Dumped PTX for both AI/ reproducers (CUTE_DSL_KEEP_PTX=1). The generated code is byte-for-byte identical except for the single copy instruction:

# racecheck_repro_1d_bulk.py  (HAZARD)
cp.async.bulk.shared::cluster.global.mbarrier::complete_tx::bytes
    [%r42], [%rd12], %r43, [%r6+-16];

# racecheck_repro_1d_tensor.py  (CLEAN)
cp.async.bulk.tensor.1d.shared::cta.global.tile.mbarrier::complete_tx::bytes.L2::cache_hint
    [%r43], [%rd1, {%r71}], [%r6+-16], %rd8;

All mbarrier operations (init, fence.mbarrier_init.release.cluster, arrive.expect_tx, try_wait.parity, arrive.release, fence.proxy.async.shared::cta, bar.warp.sync) are identical.

racecheck error output

Error: Race reported between Write access at ...+0x430 in racecheck_repro_1d_bulk.py:46
    and Read access at ...+0x770 in racecheck_repro_1d_bulk.py:55 [248 hazards]
    and Read access at ...+0x7a0 in racecheck_repro_1d_bulk.py:55 [248 hazards]
    and Read access at ...+0x7d0 in racecheck_repro_1d_bulk.py:55 [248 hazards]
    and Read access at ...+0x800 in racecheck_repro_1d_bulk.py:55 [248 hazards]
  • Write (0x430) = line 46: cute.copy(atom, src, s, mbar_ptr=...) — the cp.async.bulk instruction
  • Read (0x770–0x800) = line 55: dst[...] = s[...] — four ld.shared.b32 in the consumer warp

Fix

Change copy_stats in the load function from:

python
copy_atom_stats = cute.make_copy_atom(cpasync.CopyBulkG2SOp(), Float32)
copy_stats = partial(cute.copy, copy_atom_stats)
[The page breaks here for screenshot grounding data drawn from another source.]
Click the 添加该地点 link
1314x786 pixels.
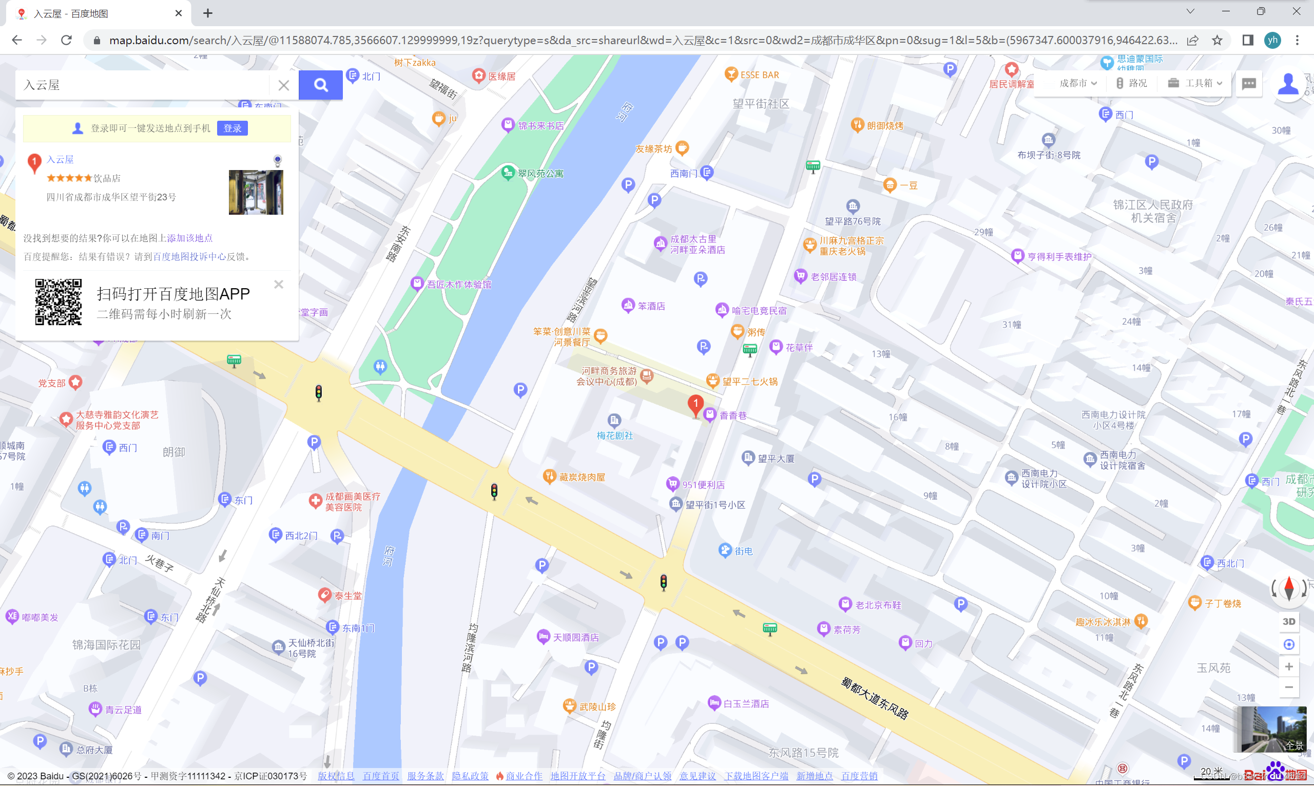tap(189, 238)
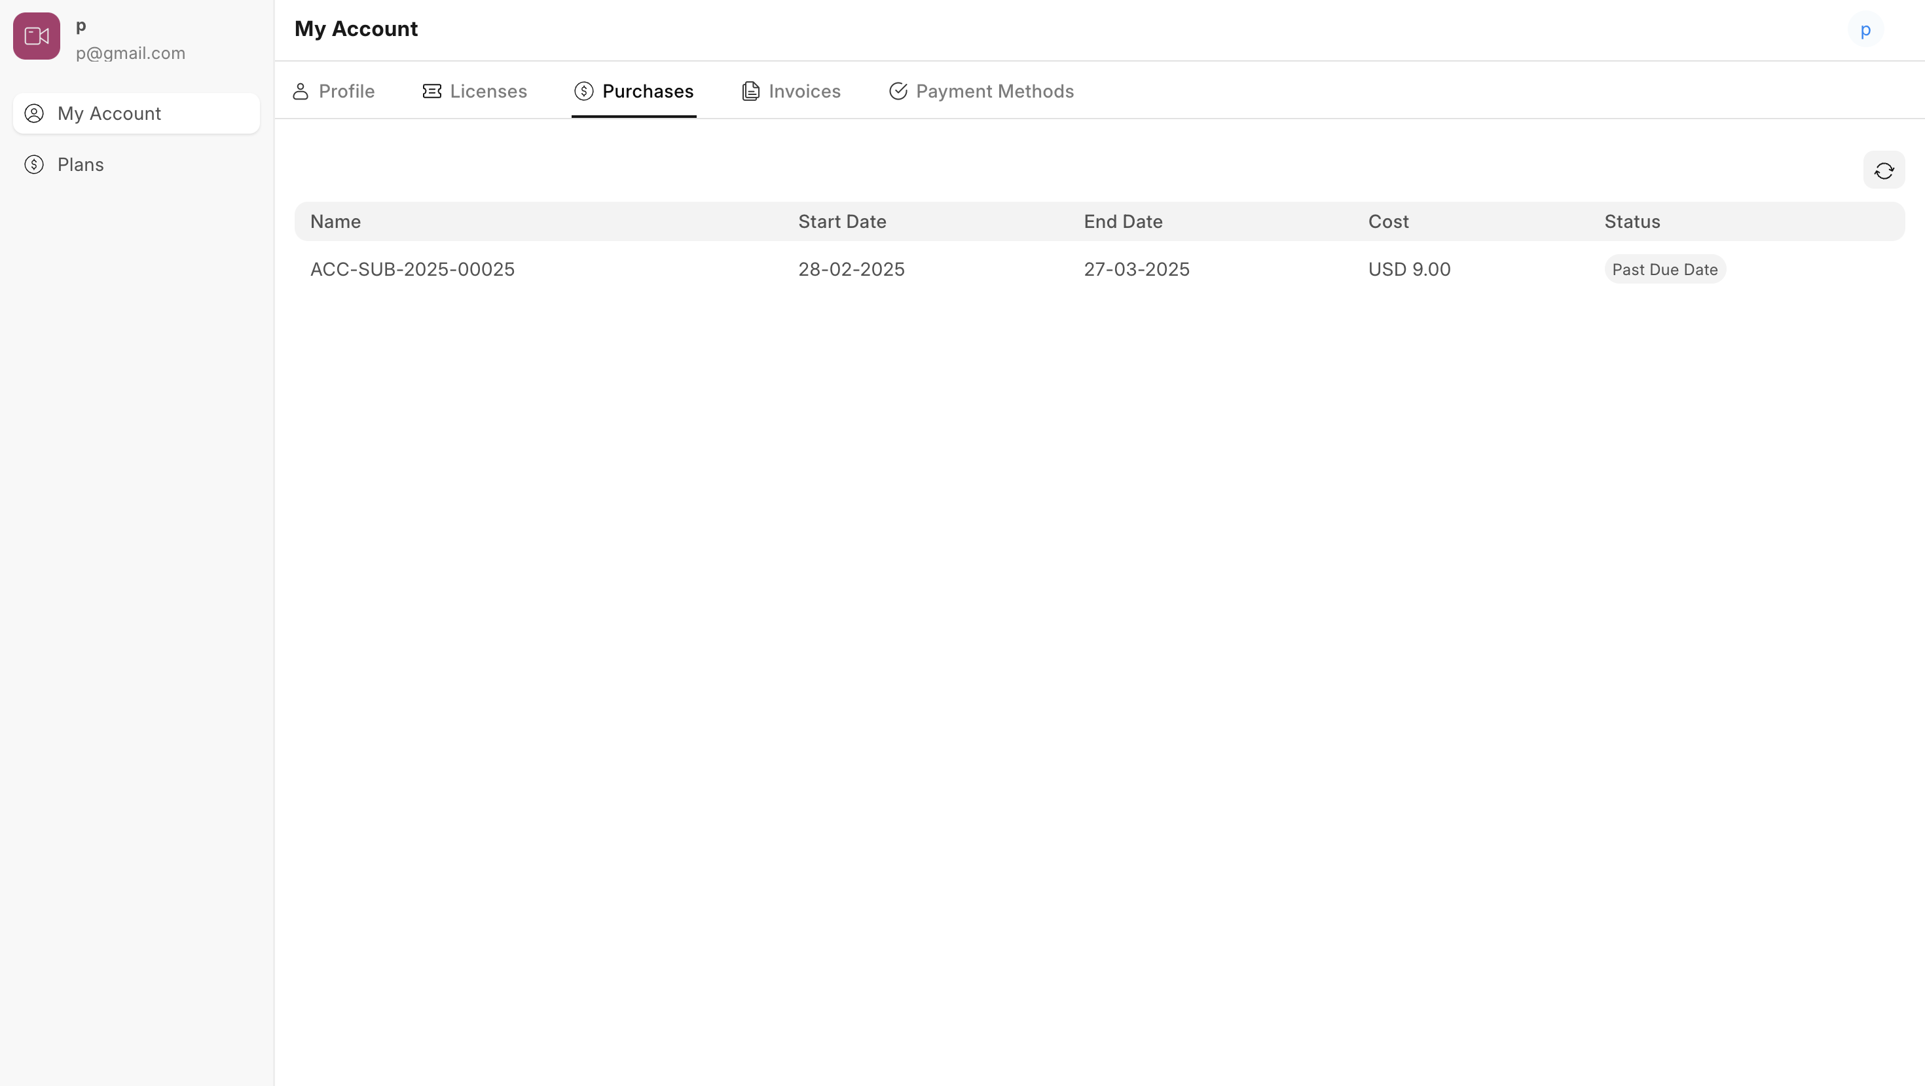Click the My Account sidebar person icon
Image resolution: width=1925 pixels, height=1086 pixels.
tap(34, 114)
to a descriptor-based TMA using cpasync.make_tiled_tma_atom with CopyBulkTensorTileG2SOp. This generates cp.async.bulk.tensor.1d instead of cp.async.bulk, which racecheck does not instrument.

The pipeline protocol (mbarrier init, arrive_expect_tx, try_wait_parity, consumer_release) remains identical.

Backup

flash_attn/cute/flash_bwd_sm100_gmem_fix.py contains a working but slower fix where compute warps read LSE/dPsum directly from global memory, bypassing the TMA smem pipeline entirely.

Investigation timeline

  1. Observed 2 racecheck errors on LSE and dPsum in flash_bwd_sm100.py. Q/K/V/dO clean.
  2. Noticed Q/K/V/dO use UMMA consumers (no thread lds) while LSE/dPsum use thread-level autovec_copy from smem — explains why only LSE/dPsum trigger.
  3. Built minimal 2-warp pipeline kernel reproducing the hazard.
  4. Single-warp version clean — same mbarrier, same addresses.
  5. Fully-unrolled version clean — racecheck tracks mbarrier within straight-line code.
  6. bar.sync per iteration fixes it — racecheck needs a sync it recognizes across the loop back-edge.
  7. cp.async.bulk.tensor.2d clean — different instruction, same pipeline.
  8. cp.async.bulk.tensor.1d clean — issue is raw vs descriptor, not dimensionality.
  9. Raw inline PTX cp.async.bulk.shared::cta.global also triggers — not a CuTe DSL abstraction issue.
  10. Dumped PTX for both AI/ reproducers — confirmed byte-identical code except for the copy instruction. Sanitizer attributes smem write to issuing thread for cp.async.bulk but not for cp.async.bulk.tensor.
  11. Confirmed --racecheck-memcpy-async=no does not suppress the hazard — flag targets older cp.async, not cp.async.bulk.